On 09.08.2013 13:39, Martin Kletzander wrote:
On 08/08/2013 05:03 PM, Brano Zarnovican wrote:
> On Thu, Aug 8, 2013 at 9:39 AM, Martin Kletzander <mkletzan(a)redhat.com> wrote:
>> At first let me explain that libvirt is not ignoring the cache=none.
>> This is propagated to qemu as a parameter for it's disk. From qemu's
>> POV (anyone feel free to correct me if I'm mistaken) this means the file
>> is opened with O_DIRECT flag; and from the open(2) manual, the O_DIRECT
>> means "Try to minimize cache effects of the I/O to and from this
>> file...", that doesn't necessarily mean there is no cache at all.
>
> Thanks for explanation.
>
>> But even if it does, this applies to files used as disks, but those
>> disks are not the only files the process is using. You can check what
>> othe files the process has mapped, opened etc. from the '/proc'
>> filesystem or using the 'lsof' utility. All the other files can (and
>> probably will) take some cache and there is nothing wrong with that.
>
> In my case there was 4GB of caches.
>
> Just now, I have thrashed one instance with many read/writes on
> various devices. In total, tens of GB of data. But the cache (on host)
> did not grow beyond 3MB. I'm not yet able to reproduce the problem.
>
>> Are you trying to resolve an issue or asking just out of curiosity?
>> Because this is wanted behavior and there should be no need for anyone
>> to minimize this.
>
> Once or twice, one of our VMs was OOM killed because it reached 1.5 *
> memory limit for its cgroup.
>
Oh, please report this to us. This is one of the problems we'll be,
unfortunately, dealing with forever, I guess. This limit is just a
"guess" how much qemu might take and we're setting it to make sure host
is not overwhelmed in case qemu is faulty/hacked. Since this isn't ever
possible to set exactly, it already happened that thanks to cgroups,
qemu was killed, so we had to increase the limit.
I Cc'd Michal who might be the right person to know about any further
increase.
Sometimes I feel like I should have not added the functionality.

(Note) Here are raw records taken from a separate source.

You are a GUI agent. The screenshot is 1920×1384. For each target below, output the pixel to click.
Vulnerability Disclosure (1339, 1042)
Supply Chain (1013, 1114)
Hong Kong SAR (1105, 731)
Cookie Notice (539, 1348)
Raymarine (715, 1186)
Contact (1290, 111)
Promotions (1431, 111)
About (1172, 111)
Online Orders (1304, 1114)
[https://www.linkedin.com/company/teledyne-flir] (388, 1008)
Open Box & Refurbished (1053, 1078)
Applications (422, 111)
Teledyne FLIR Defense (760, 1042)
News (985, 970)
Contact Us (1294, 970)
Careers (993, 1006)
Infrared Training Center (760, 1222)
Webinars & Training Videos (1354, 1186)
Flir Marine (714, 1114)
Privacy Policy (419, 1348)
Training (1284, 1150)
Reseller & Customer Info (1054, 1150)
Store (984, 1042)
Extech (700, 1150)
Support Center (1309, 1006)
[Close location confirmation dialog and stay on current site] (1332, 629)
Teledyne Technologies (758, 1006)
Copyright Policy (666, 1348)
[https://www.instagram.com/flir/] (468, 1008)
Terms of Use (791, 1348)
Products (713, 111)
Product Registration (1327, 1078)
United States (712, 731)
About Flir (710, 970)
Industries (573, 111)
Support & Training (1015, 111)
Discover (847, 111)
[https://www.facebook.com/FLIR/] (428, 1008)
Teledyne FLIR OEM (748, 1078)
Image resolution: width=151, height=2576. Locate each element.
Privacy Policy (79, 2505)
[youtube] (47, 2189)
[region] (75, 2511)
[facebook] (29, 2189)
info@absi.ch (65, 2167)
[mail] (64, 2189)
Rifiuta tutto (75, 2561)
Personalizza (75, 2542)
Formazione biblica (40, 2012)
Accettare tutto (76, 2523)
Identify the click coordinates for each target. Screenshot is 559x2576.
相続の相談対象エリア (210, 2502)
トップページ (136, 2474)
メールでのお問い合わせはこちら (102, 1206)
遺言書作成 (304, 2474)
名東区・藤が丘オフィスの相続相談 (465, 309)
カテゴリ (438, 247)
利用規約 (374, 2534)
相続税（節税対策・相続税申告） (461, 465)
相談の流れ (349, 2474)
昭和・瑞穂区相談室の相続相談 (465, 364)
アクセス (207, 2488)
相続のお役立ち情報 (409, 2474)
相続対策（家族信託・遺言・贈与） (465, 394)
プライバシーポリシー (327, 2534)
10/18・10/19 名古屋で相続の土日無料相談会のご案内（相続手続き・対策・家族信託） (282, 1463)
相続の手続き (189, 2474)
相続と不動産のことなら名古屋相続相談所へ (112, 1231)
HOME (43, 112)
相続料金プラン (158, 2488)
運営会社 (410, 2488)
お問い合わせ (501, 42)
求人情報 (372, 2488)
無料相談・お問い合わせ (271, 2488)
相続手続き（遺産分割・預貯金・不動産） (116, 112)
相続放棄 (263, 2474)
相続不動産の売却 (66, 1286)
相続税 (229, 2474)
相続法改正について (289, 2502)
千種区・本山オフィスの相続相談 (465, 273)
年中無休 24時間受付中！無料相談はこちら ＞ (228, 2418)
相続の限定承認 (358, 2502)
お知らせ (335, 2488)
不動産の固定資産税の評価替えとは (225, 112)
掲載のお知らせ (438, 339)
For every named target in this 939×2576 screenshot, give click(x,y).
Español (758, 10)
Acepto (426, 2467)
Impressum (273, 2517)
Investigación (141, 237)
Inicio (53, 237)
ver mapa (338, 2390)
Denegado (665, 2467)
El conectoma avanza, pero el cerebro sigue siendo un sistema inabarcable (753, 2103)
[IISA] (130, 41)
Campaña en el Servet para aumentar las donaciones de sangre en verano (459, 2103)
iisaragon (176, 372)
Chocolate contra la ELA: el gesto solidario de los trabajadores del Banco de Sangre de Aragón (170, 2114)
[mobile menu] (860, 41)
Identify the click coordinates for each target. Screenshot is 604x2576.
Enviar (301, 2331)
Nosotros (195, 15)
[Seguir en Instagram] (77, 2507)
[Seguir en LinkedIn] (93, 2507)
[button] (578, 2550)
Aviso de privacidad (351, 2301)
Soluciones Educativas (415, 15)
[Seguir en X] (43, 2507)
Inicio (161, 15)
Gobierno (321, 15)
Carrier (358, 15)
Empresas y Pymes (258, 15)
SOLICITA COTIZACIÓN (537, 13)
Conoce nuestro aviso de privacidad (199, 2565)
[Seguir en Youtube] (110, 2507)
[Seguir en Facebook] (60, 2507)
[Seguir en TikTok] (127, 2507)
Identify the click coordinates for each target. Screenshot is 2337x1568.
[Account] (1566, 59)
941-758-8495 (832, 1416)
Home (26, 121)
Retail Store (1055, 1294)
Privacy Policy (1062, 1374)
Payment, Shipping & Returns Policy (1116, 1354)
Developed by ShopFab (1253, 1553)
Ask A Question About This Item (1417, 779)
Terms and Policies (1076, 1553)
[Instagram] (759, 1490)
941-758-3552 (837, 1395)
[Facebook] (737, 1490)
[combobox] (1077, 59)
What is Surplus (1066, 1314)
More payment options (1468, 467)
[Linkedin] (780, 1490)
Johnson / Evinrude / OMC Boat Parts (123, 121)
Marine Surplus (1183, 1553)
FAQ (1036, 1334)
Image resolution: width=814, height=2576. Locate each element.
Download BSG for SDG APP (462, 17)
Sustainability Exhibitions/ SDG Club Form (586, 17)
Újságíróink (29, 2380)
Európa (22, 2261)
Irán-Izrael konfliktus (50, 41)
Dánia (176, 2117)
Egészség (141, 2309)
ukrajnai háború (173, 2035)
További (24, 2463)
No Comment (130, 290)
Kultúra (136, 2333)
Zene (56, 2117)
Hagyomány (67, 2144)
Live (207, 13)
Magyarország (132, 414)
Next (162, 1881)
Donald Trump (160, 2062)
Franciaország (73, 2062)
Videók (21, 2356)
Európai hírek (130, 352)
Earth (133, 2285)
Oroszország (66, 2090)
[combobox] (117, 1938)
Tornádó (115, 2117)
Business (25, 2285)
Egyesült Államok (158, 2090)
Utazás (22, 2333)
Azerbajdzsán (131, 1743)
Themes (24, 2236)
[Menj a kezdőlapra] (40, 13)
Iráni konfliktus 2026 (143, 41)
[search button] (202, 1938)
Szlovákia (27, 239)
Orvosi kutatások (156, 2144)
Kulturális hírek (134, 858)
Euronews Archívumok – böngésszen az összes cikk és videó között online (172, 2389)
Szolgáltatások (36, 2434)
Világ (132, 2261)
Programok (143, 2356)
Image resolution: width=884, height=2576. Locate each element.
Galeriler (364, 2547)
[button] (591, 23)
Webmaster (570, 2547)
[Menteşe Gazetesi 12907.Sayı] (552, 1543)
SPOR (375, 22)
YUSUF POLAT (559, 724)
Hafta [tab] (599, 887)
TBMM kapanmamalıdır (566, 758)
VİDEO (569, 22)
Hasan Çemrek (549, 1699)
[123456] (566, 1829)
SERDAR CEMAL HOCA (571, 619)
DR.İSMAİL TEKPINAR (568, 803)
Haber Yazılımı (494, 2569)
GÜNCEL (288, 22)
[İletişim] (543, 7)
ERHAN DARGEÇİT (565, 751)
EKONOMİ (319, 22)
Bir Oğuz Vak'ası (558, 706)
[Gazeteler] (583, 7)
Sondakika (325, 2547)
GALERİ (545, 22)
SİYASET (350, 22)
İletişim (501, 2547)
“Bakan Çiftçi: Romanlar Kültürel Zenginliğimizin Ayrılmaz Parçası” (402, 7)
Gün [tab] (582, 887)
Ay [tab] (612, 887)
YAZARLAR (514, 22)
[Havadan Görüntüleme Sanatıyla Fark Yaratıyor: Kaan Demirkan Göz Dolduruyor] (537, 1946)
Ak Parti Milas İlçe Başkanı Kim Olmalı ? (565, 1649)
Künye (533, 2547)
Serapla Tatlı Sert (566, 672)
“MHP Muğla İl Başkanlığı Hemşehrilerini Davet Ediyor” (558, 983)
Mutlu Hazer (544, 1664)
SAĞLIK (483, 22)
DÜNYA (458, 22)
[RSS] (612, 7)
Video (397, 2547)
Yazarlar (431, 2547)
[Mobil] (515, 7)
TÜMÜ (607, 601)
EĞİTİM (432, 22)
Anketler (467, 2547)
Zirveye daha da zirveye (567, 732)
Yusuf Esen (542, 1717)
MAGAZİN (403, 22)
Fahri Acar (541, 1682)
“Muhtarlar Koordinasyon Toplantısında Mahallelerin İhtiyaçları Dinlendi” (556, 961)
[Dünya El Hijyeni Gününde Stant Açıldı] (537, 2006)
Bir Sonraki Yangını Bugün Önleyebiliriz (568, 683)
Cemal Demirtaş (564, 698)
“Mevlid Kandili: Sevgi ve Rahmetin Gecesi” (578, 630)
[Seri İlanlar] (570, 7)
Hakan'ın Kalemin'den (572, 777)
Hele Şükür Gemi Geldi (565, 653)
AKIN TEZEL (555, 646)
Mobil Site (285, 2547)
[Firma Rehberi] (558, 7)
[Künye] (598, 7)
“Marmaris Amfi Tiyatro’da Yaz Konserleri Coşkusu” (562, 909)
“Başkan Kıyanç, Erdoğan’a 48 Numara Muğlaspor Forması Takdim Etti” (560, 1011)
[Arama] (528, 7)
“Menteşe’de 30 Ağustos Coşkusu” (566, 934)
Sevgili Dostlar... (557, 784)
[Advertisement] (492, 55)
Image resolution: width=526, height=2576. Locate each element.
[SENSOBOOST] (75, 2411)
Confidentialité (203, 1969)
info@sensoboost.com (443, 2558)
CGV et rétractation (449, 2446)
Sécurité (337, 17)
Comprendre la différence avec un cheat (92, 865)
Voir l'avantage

Guessing the correct limit for a process is like solving a Halting
problem. It cannot be calculated by any algorithm and the best we can do
is increase the limit once somebody is already in a trouble. D'oh!
Morover, if somebody comes by and tell us about it, we blindly size the
limit up without knowing that the qemu is not mem-leaking for sure (in
which case the limit is right and OOM killer did the right thing). The
more problems are reported the more I'm closer to writing a patch which
removes this heuristic.
Michal